Marketing a medical device in the US is a lot more complicated than meets the eye. This is largely due to the fact that it is often quite difficult to have a medical device approved by the FDA for legalised marketing in the first place. In addition to this, medical devices can be difficult to market because the ideal consumer group for such a product is incredibly defined and often difficult to reach.
You may find that taking a more traditional approach towards advertising will better improve your marketing efforts. Having a celebrity use your product in a TV advertisement will probably not do you any favours, unless perhaps if you have created a type of cosmetic device of some sort. So, what is the right way to market medical devices within the US?
You may wish to approach a professional marketing agency to assist with your efforts to expand your product to the furthest corners of the earth. Word of mouth is one of the most effective ways to market a medical device because this will allow you to establish a closer bond with your consumers. You may want to get involved with certain events in the industry. Meet like-minded people from various sectors that have the potential to take a keen interest in your product.
Show confidence in your device and make sure you give people enough reason to WANT your device. What can it be used for? Is it safe and effective? Why do they need your product and what makes it different and better than your competitors product? You must answer each of these questions and more if you wish to properly marketing your medical device in such a tough and competitive marketplace.
Defining your Consumer Group
It is a good idea to define which consumer groups t are most likely to be interested in your medical device. These are likely to be those within the common health sectors such as dental, general hospital, cardiovascular, anaesthesiology and others such as neurology and immunology etc.
Before you can legally market your device in the United States, you must complete and succeed in passing the FDA 510k Clearance submission. This is necessary in order to prove that your medical device is safe, effective and eligible for legal marketing.
How long does it take to get a FDA 510k approved?

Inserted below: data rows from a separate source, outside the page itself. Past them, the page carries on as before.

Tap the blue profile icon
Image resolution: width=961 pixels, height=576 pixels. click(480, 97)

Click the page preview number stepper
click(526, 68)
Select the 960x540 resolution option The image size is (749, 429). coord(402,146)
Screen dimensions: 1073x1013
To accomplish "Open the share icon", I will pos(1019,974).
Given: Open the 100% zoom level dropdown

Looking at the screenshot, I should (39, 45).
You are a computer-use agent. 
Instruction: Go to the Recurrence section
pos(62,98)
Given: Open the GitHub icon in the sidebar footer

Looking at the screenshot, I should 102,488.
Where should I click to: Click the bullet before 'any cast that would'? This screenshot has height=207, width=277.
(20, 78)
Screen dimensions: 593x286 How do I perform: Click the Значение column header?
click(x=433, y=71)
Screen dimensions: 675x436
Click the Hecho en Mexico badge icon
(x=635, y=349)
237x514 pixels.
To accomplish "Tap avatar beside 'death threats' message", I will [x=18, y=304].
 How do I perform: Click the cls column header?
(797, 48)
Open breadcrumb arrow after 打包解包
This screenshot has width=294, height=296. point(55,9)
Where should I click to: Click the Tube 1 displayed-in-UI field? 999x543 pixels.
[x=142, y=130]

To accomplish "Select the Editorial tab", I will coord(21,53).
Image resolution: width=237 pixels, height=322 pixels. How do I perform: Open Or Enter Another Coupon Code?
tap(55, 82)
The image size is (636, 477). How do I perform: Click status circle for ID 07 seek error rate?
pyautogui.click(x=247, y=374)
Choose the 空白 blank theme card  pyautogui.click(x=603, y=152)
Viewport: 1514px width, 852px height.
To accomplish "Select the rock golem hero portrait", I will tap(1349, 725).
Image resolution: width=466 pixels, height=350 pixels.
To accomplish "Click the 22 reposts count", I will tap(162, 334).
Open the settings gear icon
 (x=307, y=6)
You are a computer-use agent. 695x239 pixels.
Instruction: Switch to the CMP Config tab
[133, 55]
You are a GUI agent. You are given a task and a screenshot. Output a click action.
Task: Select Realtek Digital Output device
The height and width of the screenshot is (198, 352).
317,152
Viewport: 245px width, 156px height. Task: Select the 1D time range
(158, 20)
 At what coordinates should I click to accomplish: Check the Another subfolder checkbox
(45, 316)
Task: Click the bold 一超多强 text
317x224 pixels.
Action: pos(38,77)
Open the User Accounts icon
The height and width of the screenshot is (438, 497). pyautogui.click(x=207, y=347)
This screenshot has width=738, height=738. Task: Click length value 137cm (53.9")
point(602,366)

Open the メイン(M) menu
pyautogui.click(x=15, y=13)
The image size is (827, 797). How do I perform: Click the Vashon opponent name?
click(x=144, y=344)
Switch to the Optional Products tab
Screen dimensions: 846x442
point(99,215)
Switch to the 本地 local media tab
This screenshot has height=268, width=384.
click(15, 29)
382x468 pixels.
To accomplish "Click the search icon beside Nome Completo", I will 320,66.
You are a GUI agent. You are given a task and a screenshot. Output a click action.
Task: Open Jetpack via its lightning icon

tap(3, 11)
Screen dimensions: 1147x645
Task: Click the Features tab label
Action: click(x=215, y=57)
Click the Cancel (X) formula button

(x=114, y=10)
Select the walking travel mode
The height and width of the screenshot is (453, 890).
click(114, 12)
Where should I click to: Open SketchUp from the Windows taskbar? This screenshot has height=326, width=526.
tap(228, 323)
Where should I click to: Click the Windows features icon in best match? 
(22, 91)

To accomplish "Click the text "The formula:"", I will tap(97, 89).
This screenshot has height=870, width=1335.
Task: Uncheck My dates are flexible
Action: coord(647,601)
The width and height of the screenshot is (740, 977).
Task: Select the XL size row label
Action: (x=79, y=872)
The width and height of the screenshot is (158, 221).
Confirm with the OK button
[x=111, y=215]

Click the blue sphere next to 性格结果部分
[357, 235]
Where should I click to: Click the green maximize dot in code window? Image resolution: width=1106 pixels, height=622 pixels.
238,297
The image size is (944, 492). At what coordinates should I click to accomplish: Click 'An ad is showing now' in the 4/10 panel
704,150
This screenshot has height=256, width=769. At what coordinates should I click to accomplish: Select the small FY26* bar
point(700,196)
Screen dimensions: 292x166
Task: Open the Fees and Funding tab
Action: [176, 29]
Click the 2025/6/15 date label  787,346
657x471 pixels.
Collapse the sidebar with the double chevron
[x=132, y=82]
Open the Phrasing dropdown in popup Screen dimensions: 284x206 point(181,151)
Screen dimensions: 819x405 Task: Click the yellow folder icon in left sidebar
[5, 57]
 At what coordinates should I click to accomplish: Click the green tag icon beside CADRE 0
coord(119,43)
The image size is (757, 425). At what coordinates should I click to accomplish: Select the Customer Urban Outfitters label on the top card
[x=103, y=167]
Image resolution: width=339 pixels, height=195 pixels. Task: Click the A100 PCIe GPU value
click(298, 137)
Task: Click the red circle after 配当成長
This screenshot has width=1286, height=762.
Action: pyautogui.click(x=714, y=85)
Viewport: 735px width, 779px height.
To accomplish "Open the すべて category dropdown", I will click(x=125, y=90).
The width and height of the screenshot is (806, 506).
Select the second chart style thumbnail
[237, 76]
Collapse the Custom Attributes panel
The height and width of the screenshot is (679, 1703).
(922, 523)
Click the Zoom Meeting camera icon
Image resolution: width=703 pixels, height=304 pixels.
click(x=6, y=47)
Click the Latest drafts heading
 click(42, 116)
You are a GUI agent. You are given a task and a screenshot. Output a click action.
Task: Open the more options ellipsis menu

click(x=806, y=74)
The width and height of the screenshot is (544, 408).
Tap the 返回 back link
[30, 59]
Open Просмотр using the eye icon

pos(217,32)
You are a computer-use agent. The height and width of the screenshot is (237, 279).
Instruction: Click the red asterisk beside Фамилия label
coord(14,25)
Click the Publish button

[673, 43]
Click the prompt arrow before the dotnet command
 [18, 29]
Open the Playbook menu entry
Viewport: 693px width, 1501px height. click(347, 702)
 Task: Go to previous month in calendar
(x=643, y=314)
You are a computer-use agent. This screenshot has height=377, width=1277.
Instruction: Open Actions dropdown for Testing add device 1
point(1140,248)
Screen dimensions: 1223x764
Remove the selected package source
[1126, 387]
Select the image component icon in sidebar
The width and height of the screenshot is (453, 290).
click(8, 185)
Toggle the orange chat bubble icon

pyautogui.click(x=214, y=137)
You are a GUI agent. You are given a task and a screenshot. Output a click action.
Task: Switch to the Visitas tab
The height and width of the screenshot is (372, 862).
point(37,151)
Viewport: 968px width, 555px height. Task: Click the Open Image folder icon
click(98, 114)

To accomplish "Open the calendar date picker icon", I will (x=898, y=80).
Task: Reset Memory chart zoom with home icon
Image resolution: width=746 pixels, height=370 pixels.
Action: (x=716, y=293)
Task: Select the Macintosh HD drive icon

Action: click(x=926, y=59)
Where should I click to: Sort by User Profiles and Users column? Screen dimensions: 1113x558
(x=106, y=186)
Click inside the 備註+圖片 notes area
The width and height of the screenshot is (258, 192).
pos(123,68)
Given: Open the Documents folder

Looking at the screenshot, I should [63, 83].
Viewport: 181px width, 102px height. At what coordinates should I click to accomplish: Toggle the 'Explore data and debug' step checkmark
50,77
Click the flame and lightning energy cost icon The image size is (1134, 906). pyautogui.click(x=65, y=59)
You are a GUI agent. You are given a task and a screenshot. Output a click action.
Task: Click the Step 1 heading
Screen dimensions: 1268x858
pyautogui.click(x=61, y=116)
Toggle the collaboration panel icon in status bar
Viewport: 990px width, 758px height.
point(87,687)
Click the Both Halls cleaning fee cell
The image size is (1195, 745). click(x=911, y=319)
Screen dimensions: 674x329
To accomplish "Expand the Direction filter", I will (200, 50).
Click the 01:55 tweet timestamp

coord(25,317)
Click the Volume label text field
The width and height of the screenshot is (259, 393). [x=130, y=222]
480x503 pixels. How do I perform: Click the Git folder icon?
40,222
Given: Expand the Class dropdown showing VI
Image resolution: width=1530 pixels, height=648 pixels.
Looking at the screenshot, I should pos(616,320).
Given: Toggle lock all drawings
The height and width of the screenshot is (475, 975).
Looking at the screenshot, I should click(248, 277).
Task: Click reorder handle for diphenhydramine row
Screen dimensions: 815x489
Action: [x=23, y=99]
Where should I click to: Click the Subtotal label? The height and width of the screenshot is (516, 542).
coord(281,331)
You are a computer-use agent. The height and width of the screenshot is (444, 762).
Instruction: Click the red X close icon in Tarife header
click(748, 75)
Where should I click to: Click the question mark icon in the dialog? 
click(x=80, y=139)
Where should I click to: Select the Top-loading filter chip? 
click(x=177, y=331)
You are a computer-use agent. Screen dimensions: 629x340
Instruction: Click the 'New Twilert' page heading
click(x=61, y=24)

The length of time it takes for your 510(k) submission to be completely cleared by the FDA depends on the application route you have taken. For example, applying to the FDA directly will take a longer period of time than if you were to apply via fdathirdpartyreview, who not only carry out a quicker review of your application, but will forward it to the FDA on your behalf. Upon receiving a 510(k) clearance submission from an Accredited Person, the FDA must hasten their reviewing process and provide results within 30 days.